私自身もスタンフォード時代には、「運動をやりたい」と思わせるためにはどうしたらいいか? 興味を持たせるためにはなにをすればいいか? と考えていましたが、そのような断片的なものを見るのではなく、職場でのウエルネスでは「そこで仕事する意味はそれぞれの人にとって何なのか?」を最初に考え、目的を定めていく必要があると思っています。
「テーラリング」と言う方法は先にもお話しましたが、その人の持っている興味に合わせた形でメッセージを出していく方法です。例えば、タバコを吸っている人に対して、まず質問として「今までにやめようと思ったことがあるか?」、「やめようとしたことがあります」、「何回やってみましたか?」、「3回くらいかな」、「その時なにが起きましたか?」という風に聞いていき、その人に合った形でのメッセージを見つけていきます。

[データ内容]:
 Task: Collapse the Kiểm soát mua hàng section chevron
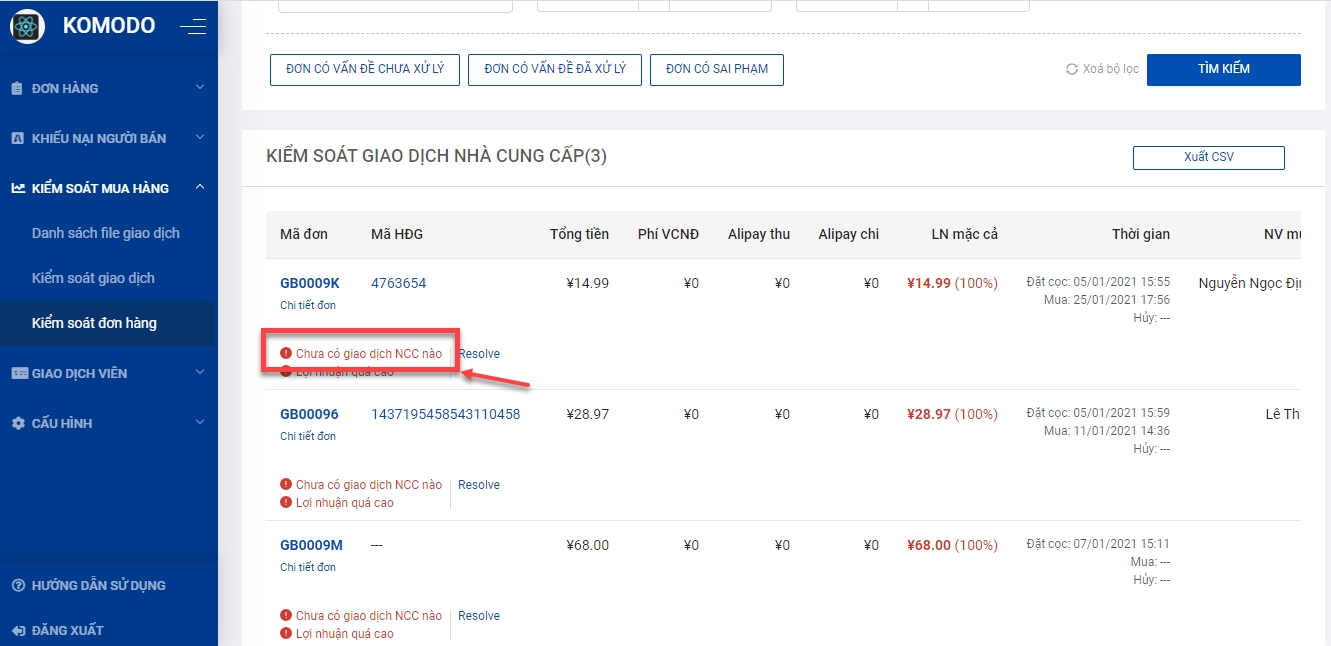pyautogui.click(x=200, y=187)
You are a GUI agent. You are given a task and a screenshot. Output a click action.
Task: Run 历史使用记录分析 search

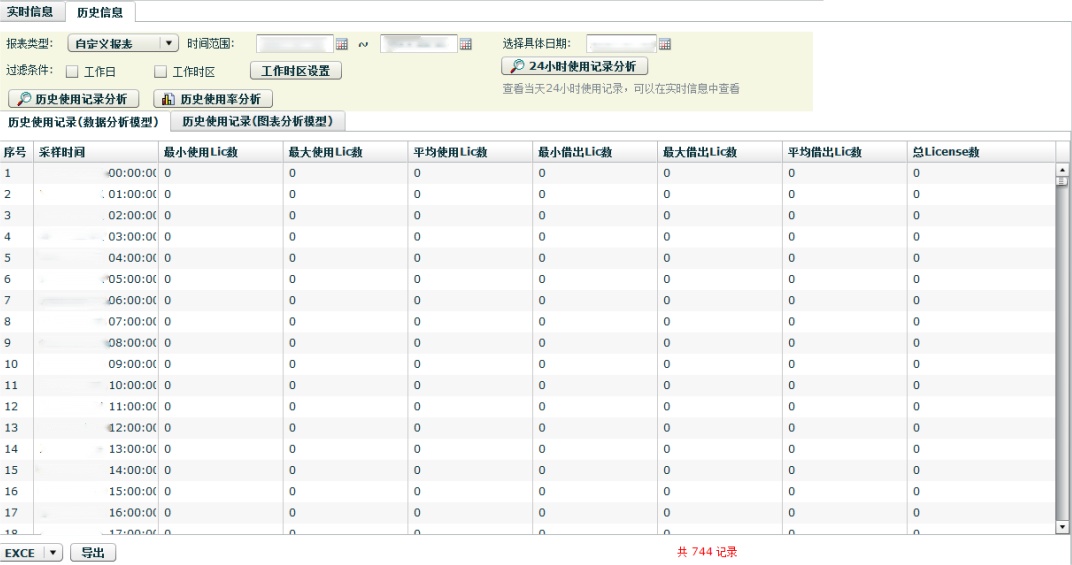pos(73,99)
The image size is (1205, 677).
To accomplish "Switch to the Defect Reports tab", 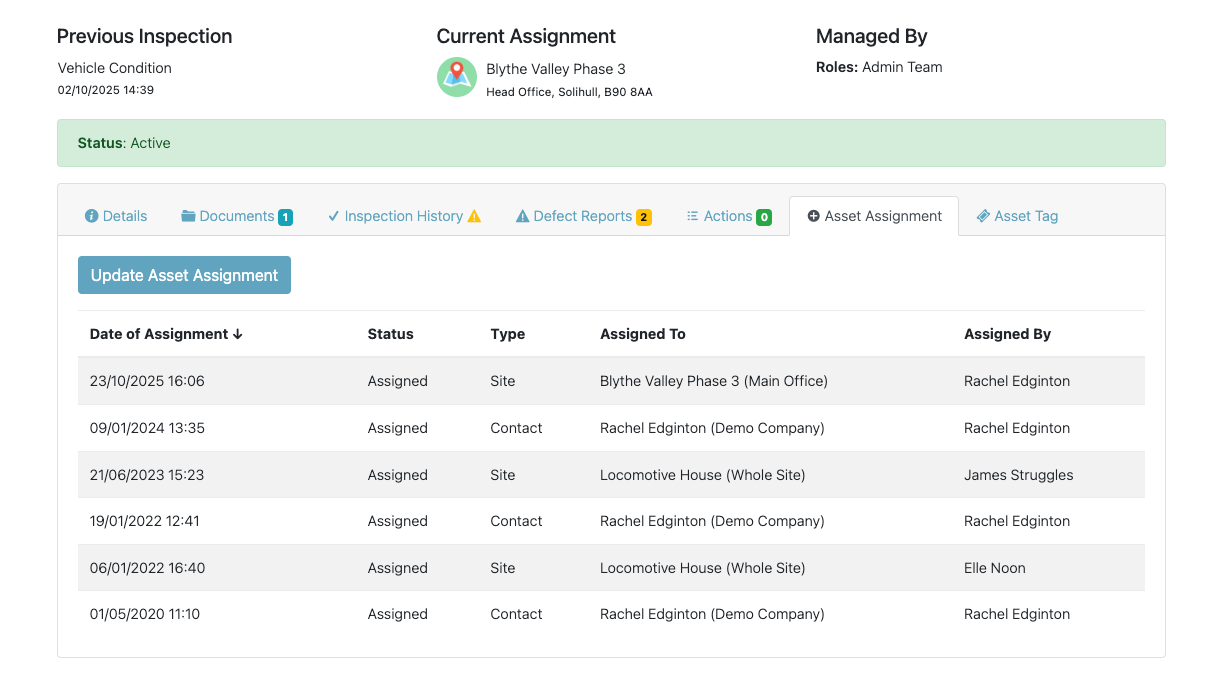I will (582, 216).
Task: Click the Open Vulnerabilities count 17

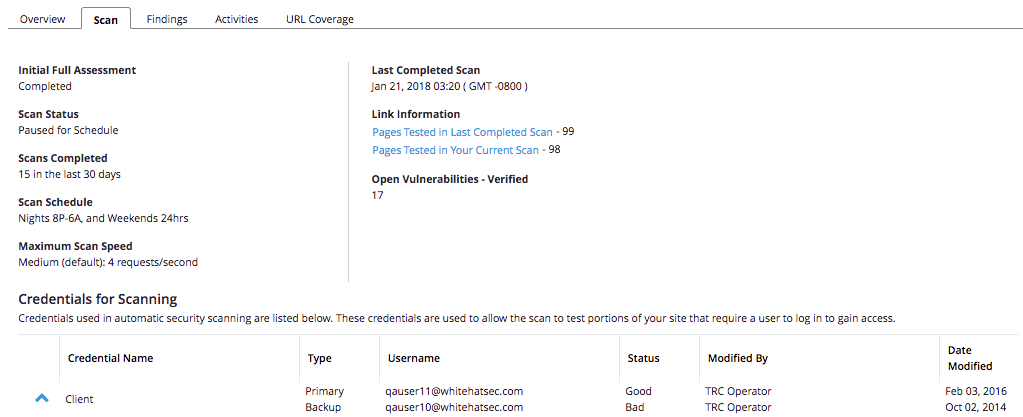Action: [x=377, y=195]
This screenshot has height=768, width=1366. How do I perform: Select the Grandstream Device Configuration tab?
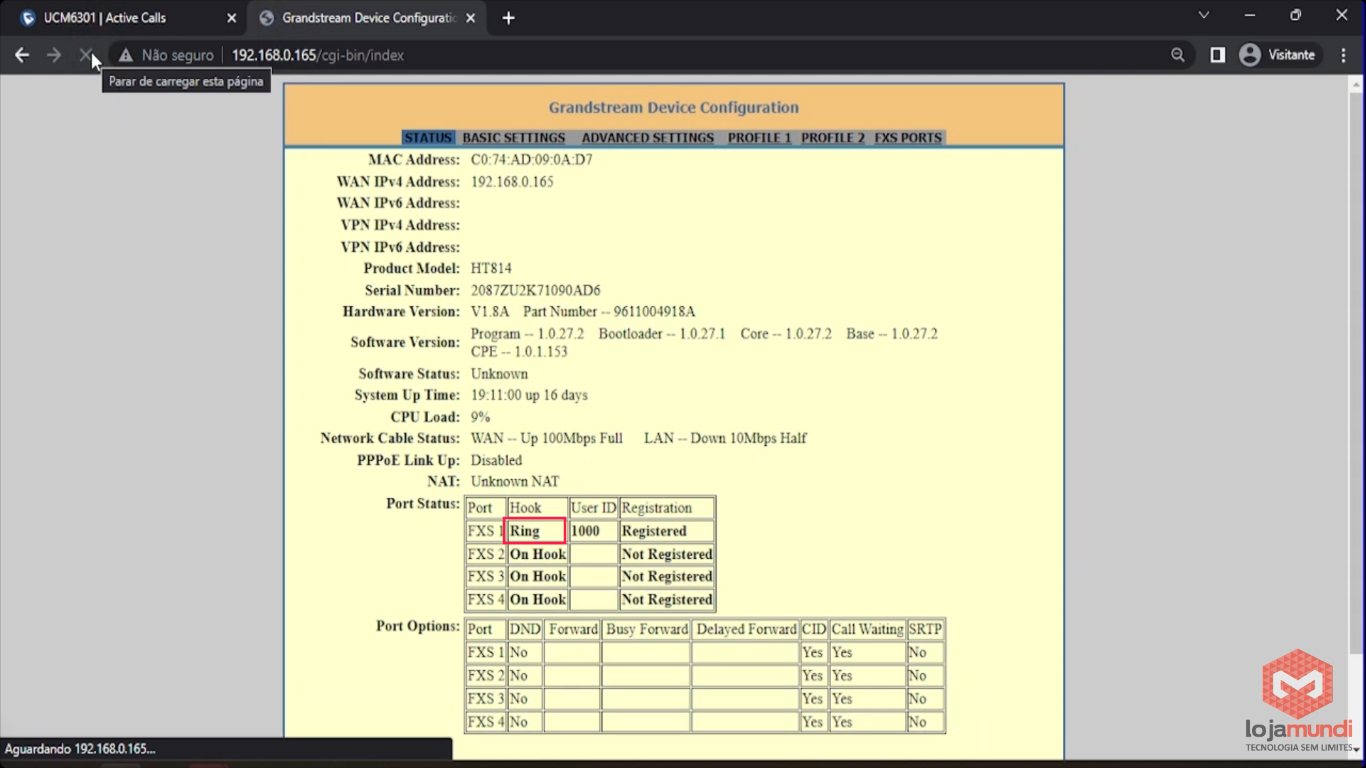tap(365, 18)
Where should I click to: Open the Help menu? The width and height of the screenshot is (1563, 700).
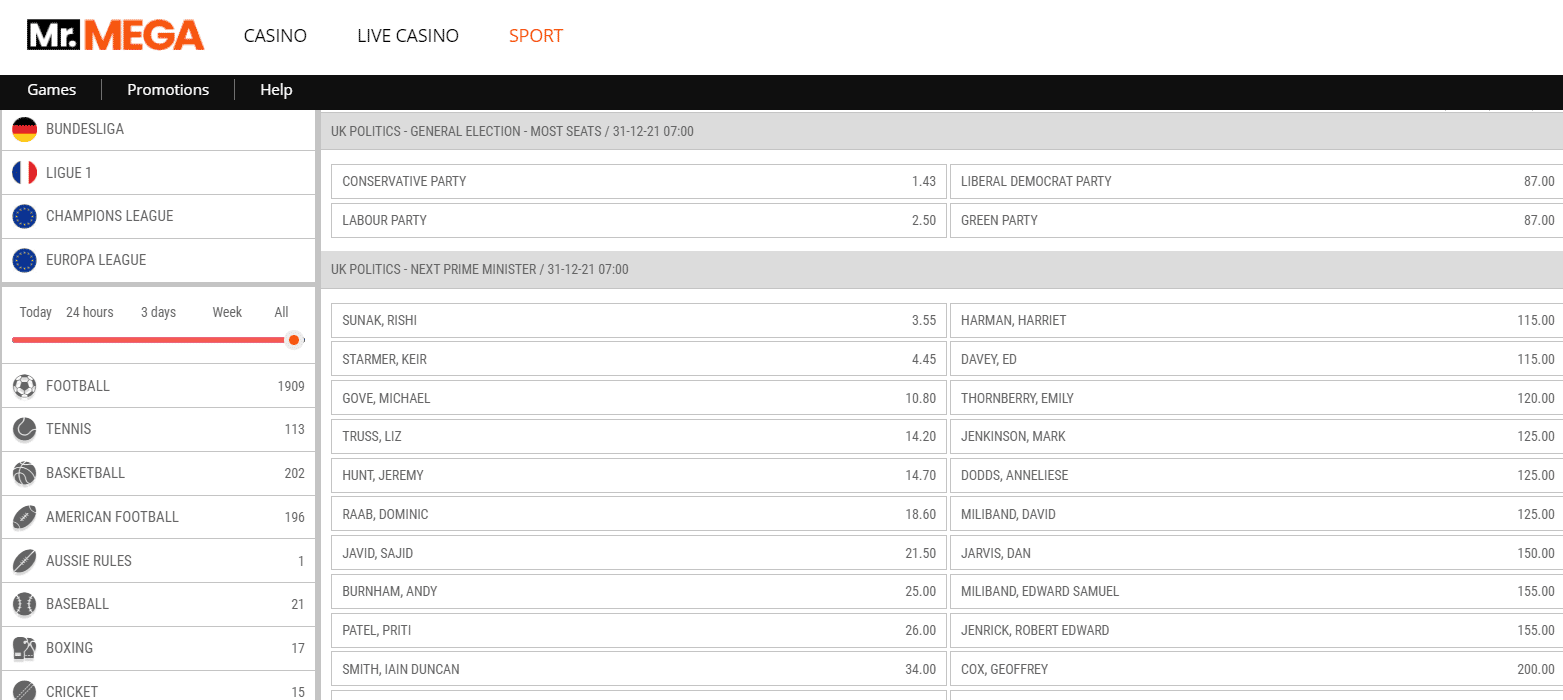(x=276, y=90)

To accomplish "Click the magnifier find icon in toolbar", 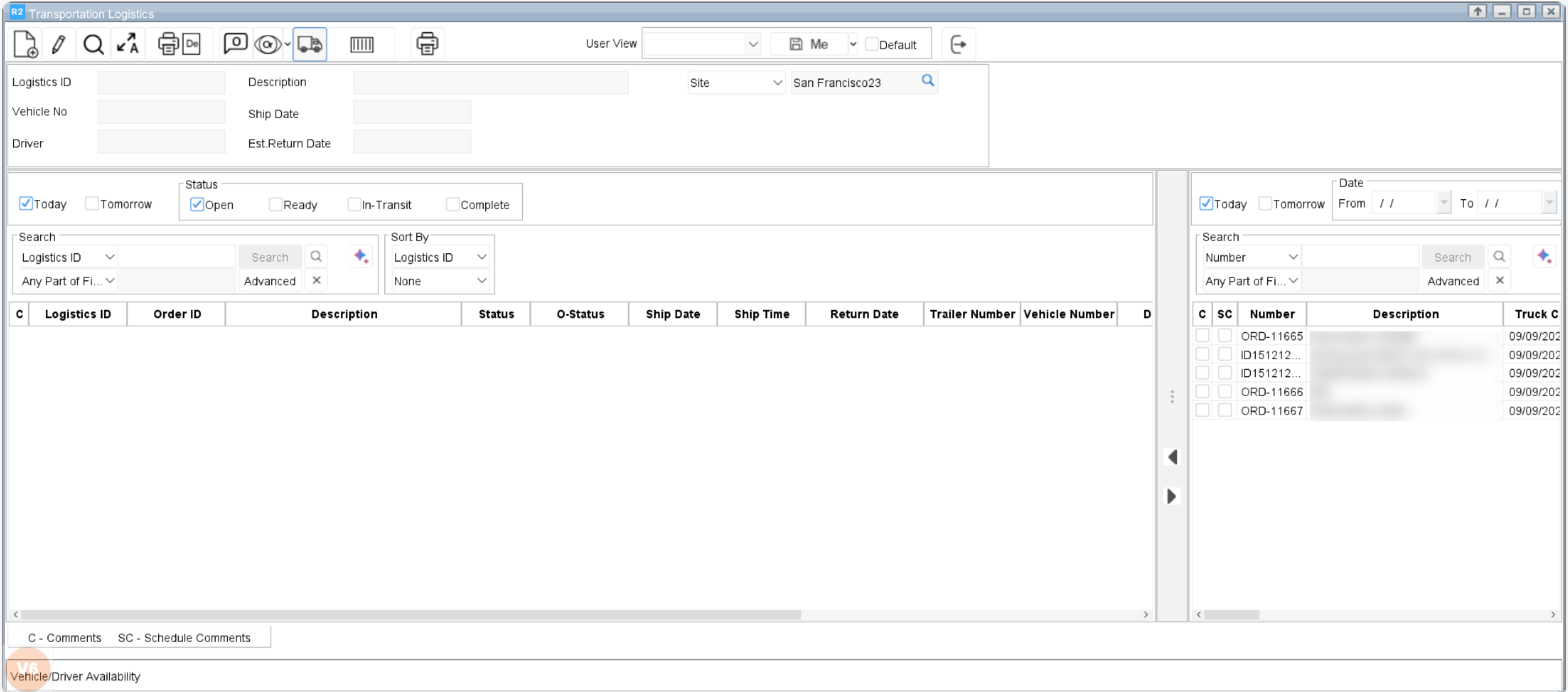I will [x=93, y=44].
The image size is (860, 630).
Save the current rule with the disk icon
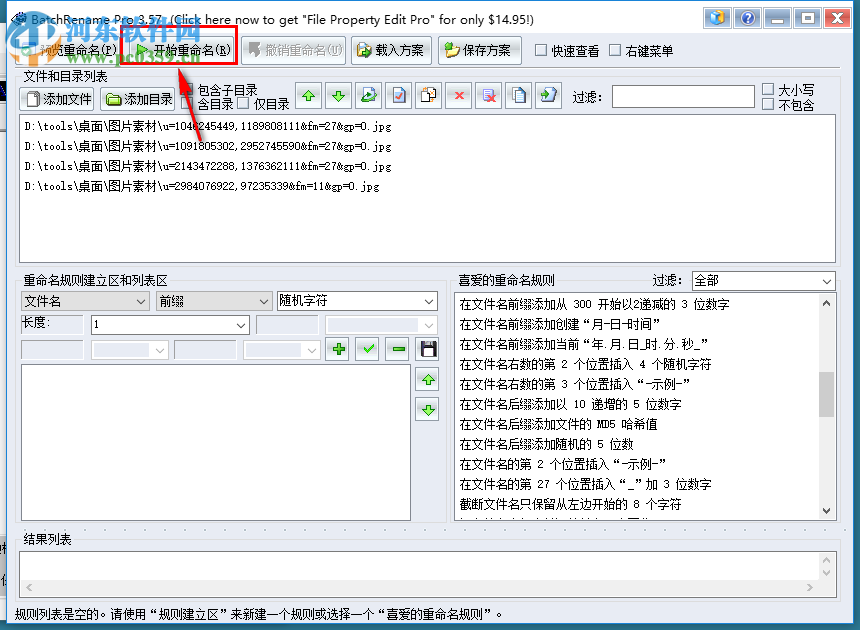pyautogui.click(x=427, y=347)
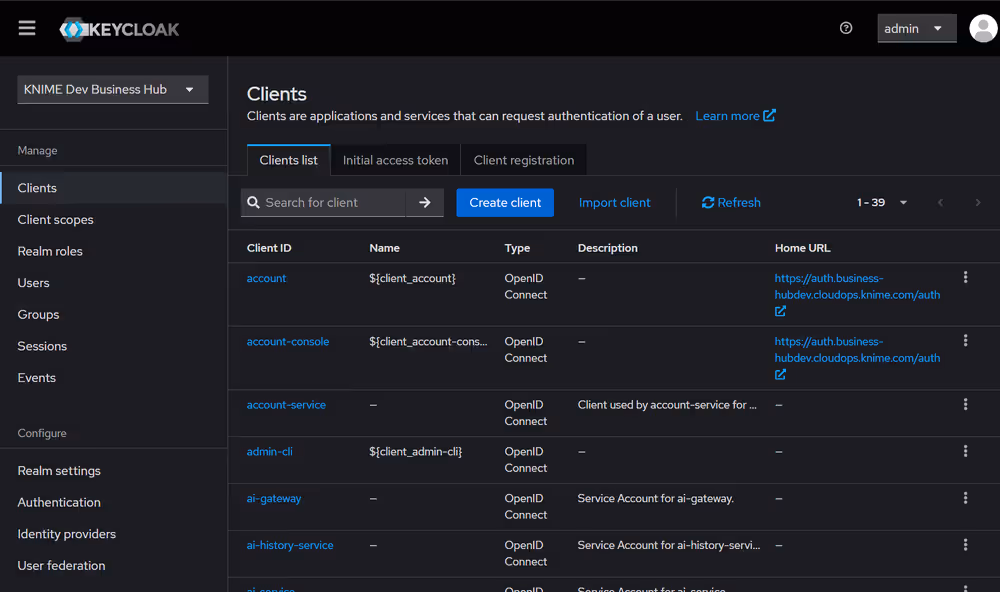Click the Keycloak logo
This screenshot has width=1000, height=592.
[x=118, y=28]
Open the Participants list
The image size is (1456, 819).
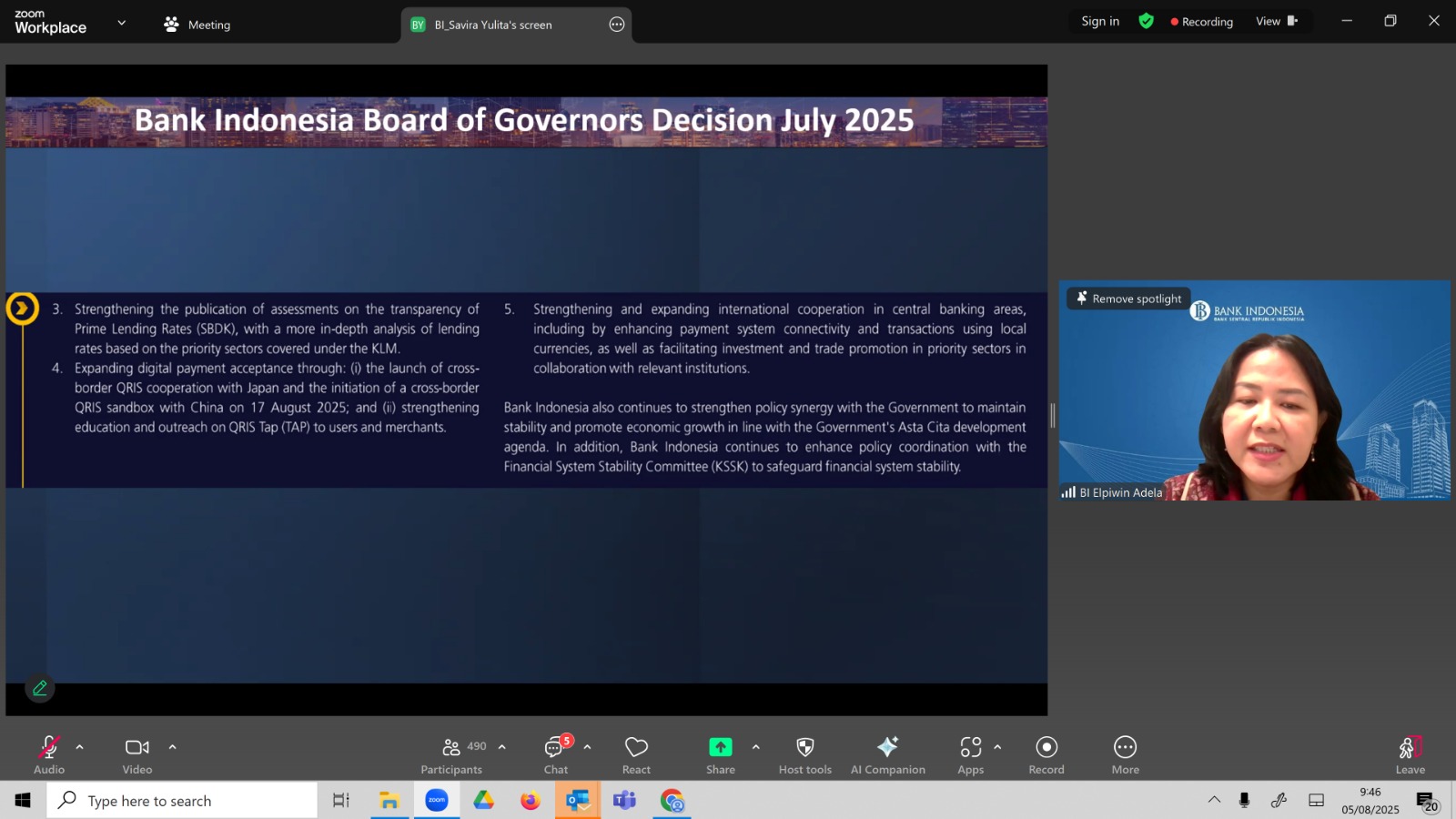coord(452,755)
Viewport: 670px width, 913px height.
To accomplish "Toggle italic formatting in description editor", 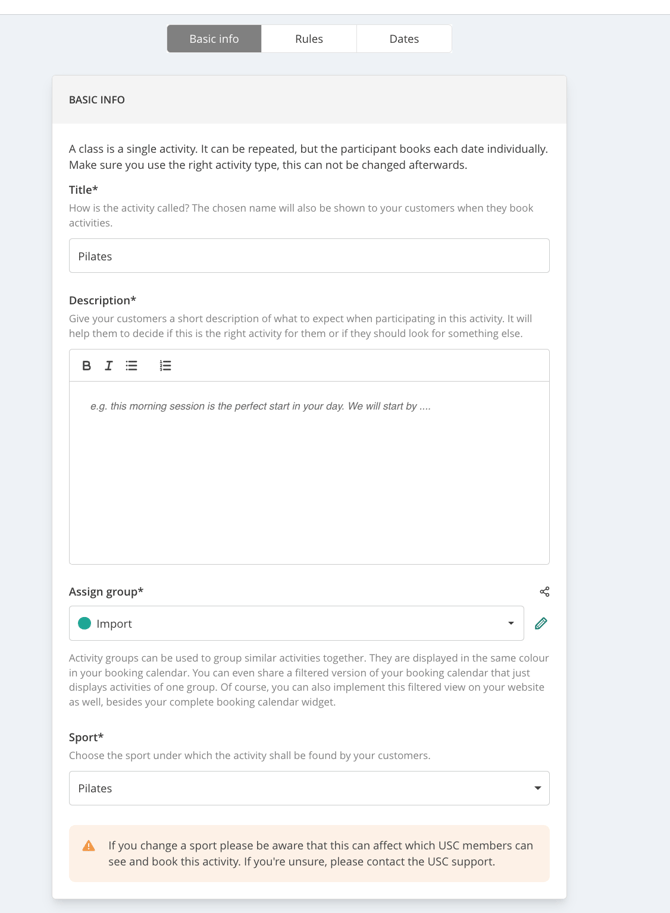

[課題 A]:
課題文について、次の問いに答えよ。
(i) 筆者はスタンフォード時代、何を考えていたか。
(ii) 「テーラリング」とはどのような方法か。
(iii) タバコを吸っている人の例で、最初にする質問は何か。
[課題 B]:
職場のウエルネスについての課題文の続きを書け。

[解答欄 A]:
(i) 「運動をやりたい」と思わせるためにはどうしたらいいか、興味を持たせるためにはなにをすればいいかを考えていた。
(ii) その人の持っている興味に合わせた形でメッセージを出していく方法。
(iii) 「今までにやめようと思ったことがあるか?」

[解答欄 B]:
最近は、このアプローチだけでは足りないと思っています。テーラリングは、対象者が住んでいる世界の中に限って、なにが重要かをもとに何らかのメッセージを出していきますが、その人の目を他の世界に向けていくようなサポートはできないのではないか、という考え方です。パースペクティブの変換が起きてこないんですね。
ミシガン大学にテーラリングで有名なVictor Strecher博士がいるのですが、彼もテーラリングの効果に対して疑問を感じています。今までのやり方と違った、今まで考えていた常識を180度変えてあげるような、トランスフォーマティブエクスペリエンスを経験できるように、ヘルスプロモーションをやっていかないといけないのではないでしょうか。
Kaiser Permanenteの他と違う特長
Q:Kaiser Permanenteでのドクターの健康管理におけるコミュニケーションのトレーニングには、テーラリングのような手法を使うのですか?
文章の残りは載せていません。